Because everything is one binary, the most useful navigation aid after the subsystem names is the address band. The .text segment runs 0xe63c000–0x21217484 (~300 MiB of code) and is not randomly laid out: the PJRT/lifecycle entry points cluster low (0xe6a…–0xf8…), the compiler and MLIR lowering occupy the broad middle, the ISA encoders and codec factories sit higher (0x1e8…), and the collective/profiler trace machinery is higher still (0xf3…–0xf5… for trace factories, with route/fabric code spread across the upper bands). Mutable singletons — most notably the PJRT API table — live in .lbss (0x227ba840+). The at-a-glance table below pins each subsystem to a band; the per-subsystem sections expand each one.

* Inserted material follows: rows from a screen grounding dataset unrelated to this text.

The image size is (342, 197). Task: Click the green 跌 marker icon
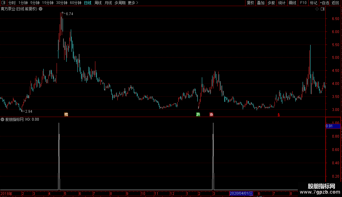(198, 115)
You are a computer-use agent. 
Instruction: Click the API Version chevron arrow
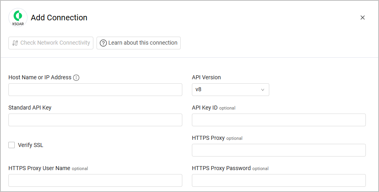(263, 90)
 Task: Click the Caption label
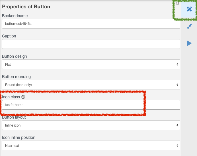point(9,36)
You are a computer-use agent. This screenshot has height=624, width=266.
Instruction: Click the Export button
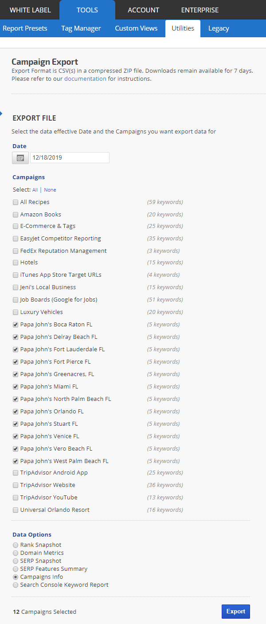click(235, 612)
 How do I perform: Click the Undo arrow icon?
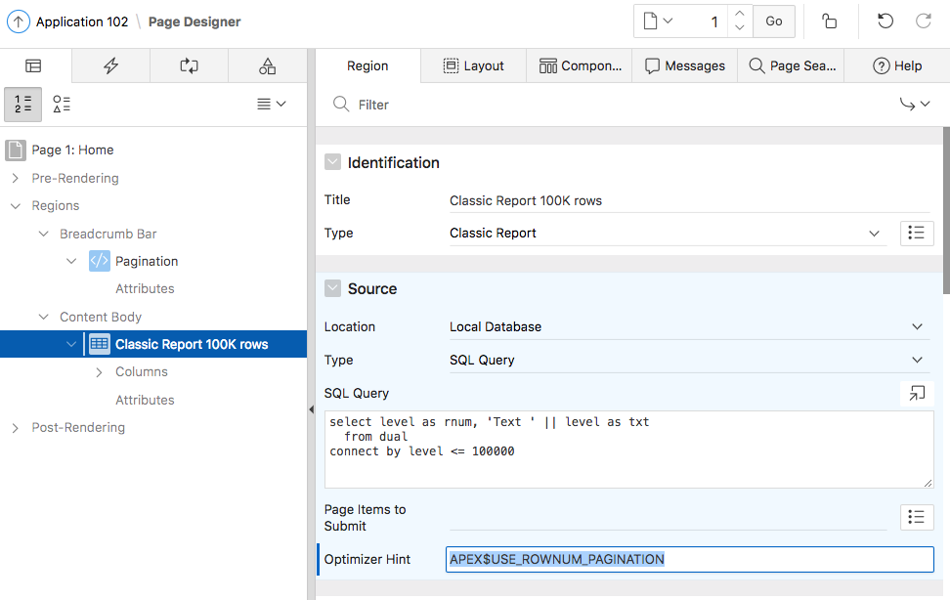click(x=885, y=21)
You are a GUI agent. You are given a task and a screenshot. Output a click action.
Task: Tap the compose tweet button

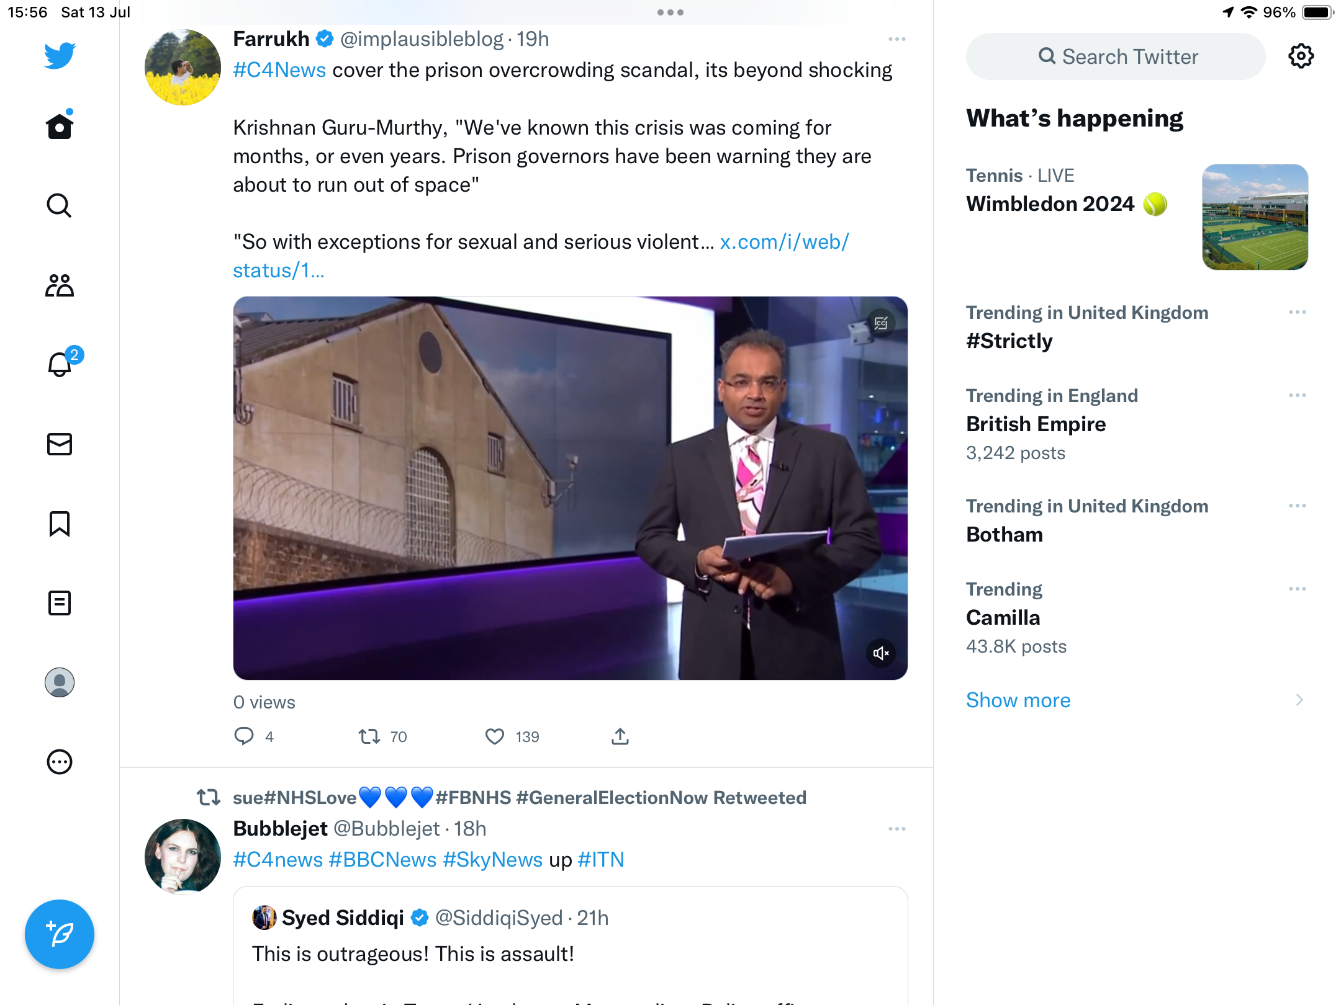(60, 934)
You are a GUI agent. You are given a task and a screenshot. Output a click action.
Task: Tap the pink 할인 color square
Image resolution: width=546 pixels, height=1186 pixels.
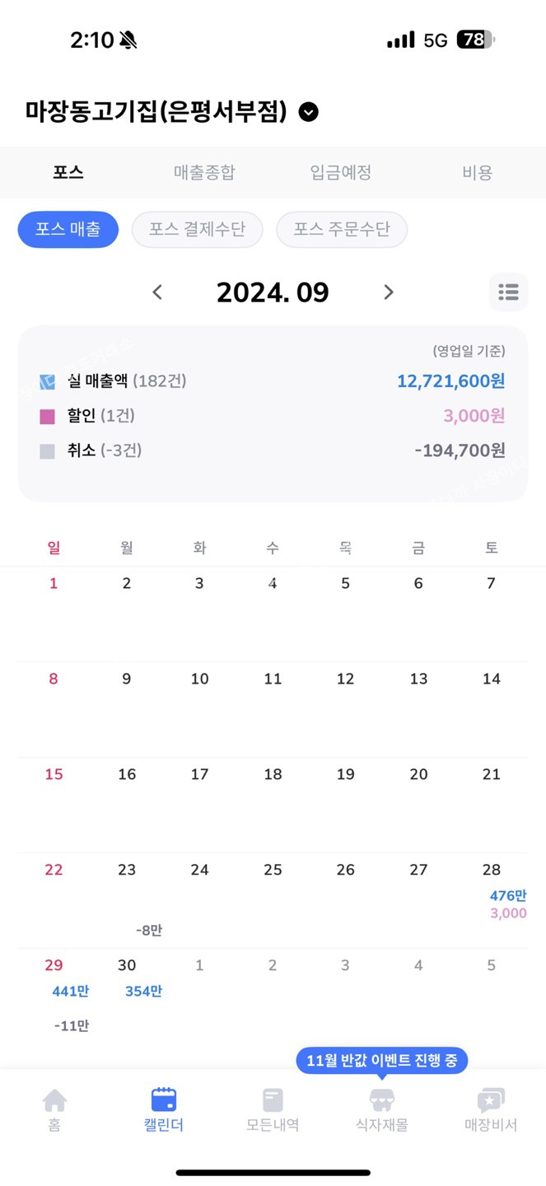coord(48,417)
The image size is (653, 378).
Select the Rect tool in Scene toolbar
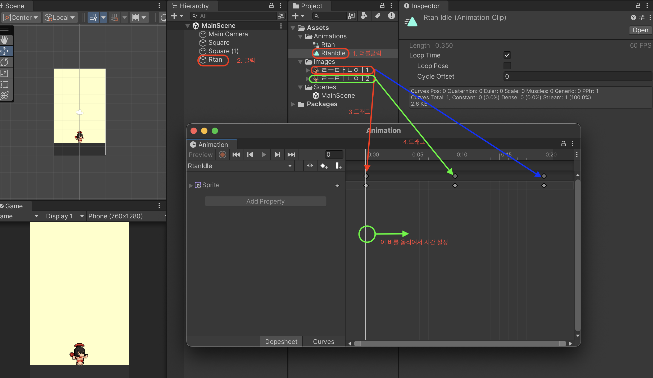[4, 84]
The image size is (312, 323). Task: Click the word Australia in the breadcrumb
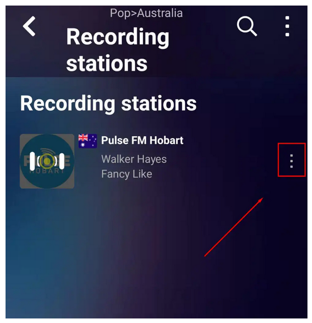pyautogui.click(x=160, y=13)
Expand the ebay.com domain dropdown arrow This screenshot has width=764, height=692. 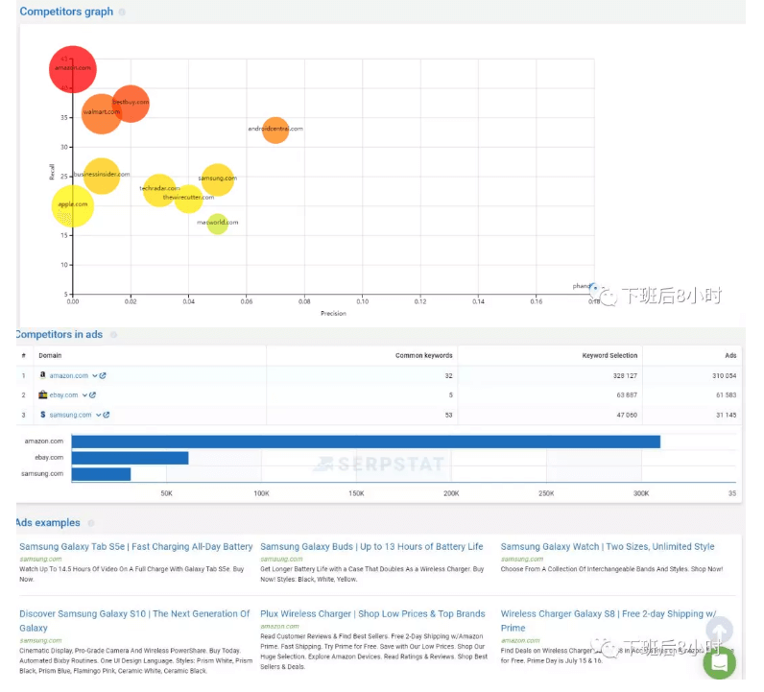[x=84, y=395]
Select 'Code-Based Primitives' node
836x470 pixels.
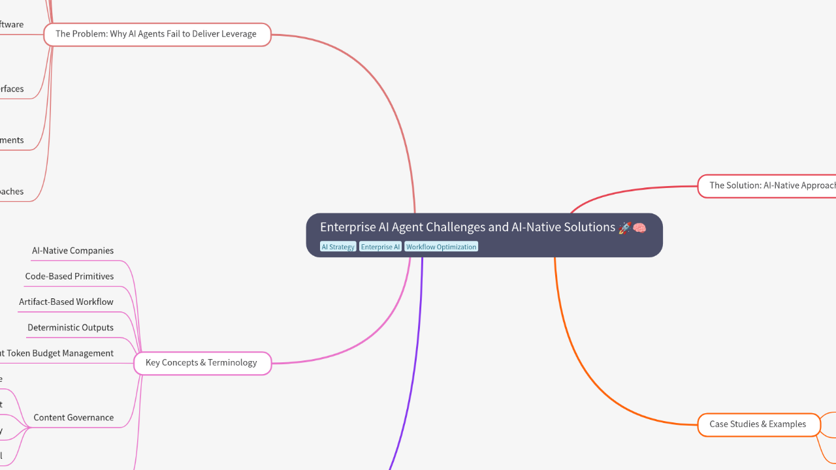pyautogui.click(x=69, y=276)
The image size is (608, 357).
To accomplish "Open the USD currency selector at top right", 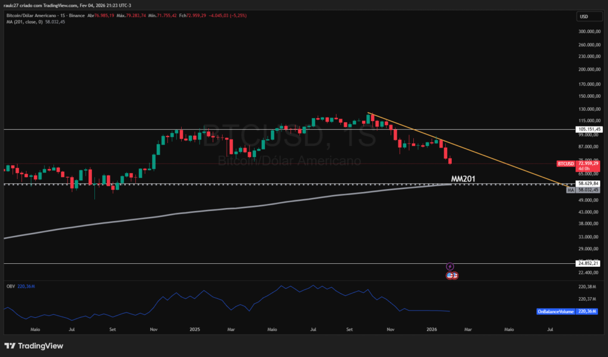I will (x=589, y=16).
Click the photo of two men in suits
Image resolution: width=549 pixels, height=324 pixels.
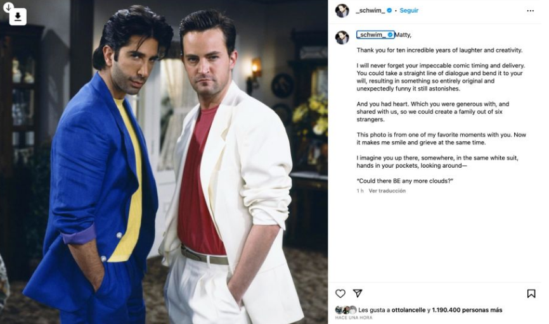tap(164, 162)
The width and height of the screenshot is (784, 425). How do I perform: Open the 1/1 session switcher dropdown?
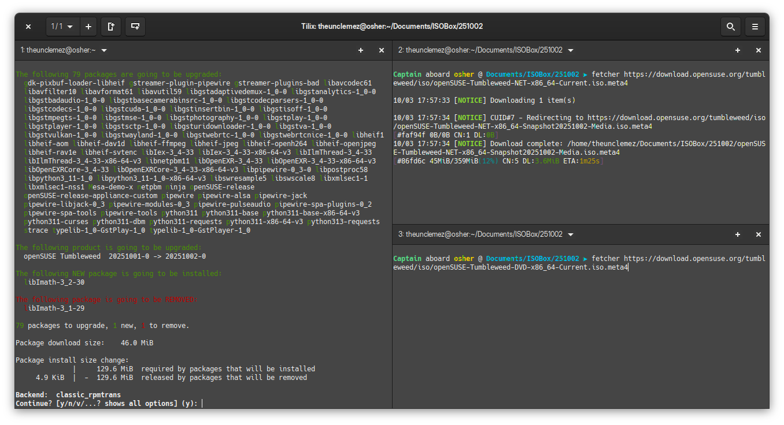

For navigation, the contract of this page is:

The nine subsystems and their boundaries — what each owns, and where one ends and the next begins.
The headline entry point of each — a confirmed address you can seek to in the binary.
The address band each occupies — so a function found at an arbitrary address can be attributed to a subsystem.
The owning wiki Part — every subsystem links to its overview.md and that Part's detail pages.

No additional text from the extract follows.